Acupuncture Treatment
The treatment group patients received one session of acupuncture therapy 30 minutes prior to the induction of general anesthesia. The acupoints used for the treatment group included the following:

  • LI4 (bilateral, Hegu)
  • PC6 (bilateral, Neiguan)

Hegu is the yuan-source point of the large intestine meridian. In the Si Zong Xue Ge (Four Principal Acupoints Rhyme), it is written that “Hegu treats diseases in the face and mouth.” Needling Hegu is effective for relieving pain and discomfort in the craniofacial area. Neiguan belongs to the pericardium meridian and is one of the eight confluent points. Modern research confirms that applying electroacupuncture to this point tranquilizes the mind, relieves pain, reduces stress responses to catherterization, and stabilizes blood pressure and heart rate. [2]

Electroacupuncture was applied after the administration of manual acupuncture. Once a deqi sensation was achieved and the Ping Bu Ping Xie (mild tonifying and attenuating) manipulation technique was applied, the acupuncture needles were connected to an electroacupuncture device with a sparse-dense wave. The positive electrode was connected to Neiguan and the negative electrode was connected to Hegu. The frequency was adjusted to 2/100 Hz, with the intensity level set to 8–12 mA or to patient tolerance levels. The needles were retained for 30 minutes once electroacupuncture began.


Multiple subjective and objective instruments were used to measure patient outcomes. First, the additional dosage of fentanyl and propofol used during the anesthesia process was recorded. Second, the heart rate (HR) and the mean arterial pressure (MAP) were calculated. Third, duration of surgery and bleeding volume during surgery were measured. Fourth, pain intensity was scored, using the visual analog scale (VAS), 6 hours after surgery.

The additional dosages of propofol and fentanyl used in the treatment group were 3.18 ±0.24 mg/kg and 2.45 ±0.36 μg/kg respectively, significantly lower than those in the control group, which were 4.25 ±0.37 mg/kg and 3.39 ±0.51 μg/kg. The HR and MAP in the treatment group (78.1 ±4.8 beats/min and 85.4 ±12.1 kPa respectively) had no significant difference compared with those in the control group (76.3 ±5.2 beats/min and 82.2 ±10.7 kPa respectively). There was no significant difference in terms of duration of surgery and bleeding volume in the treatment group (45.73 ±3.20 min, 56.48 ±9.12 ml) and the control group (44.59 ±3.96 min, 60.13 ±11.78 ml). The VAS scores also showed no significant difference between the two groups.

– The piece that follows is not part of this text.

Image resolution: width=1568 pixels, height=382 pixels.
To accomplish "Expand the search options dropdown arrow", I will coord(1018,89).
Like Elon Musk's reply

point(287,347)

The results indicate that using acupuncture in an integrated treatment protocol significantly reduced the total required dosage of anesthetic medications without compromising anesthetic effects. Zhang et al. conclude that acupuncture is safe and effective for the relief of intraoperative pain for patients receiving endoscopic sinus surgery.


[1] Pan LY, Shen HB, Zhang JB, et al. Effects of acupuncture on brain function in patients with
Zhang ZJ, Ma W, Zhang JY, Tong QY. Effect of Electroacupuncture Stimulation on Anesthetic Dosage in Functional Endoscopic Sinus Surgery [J]. Shanghai Journal of Acupuncture and Moxibustion, 2020, 39(05): 576-578.
[2] Liu TY, Yang HY, Chu LX. Current Status and Analysis of Acupuncture Anesthesia [J].Chinese Acupuncture, 2007, 27(12):914-916.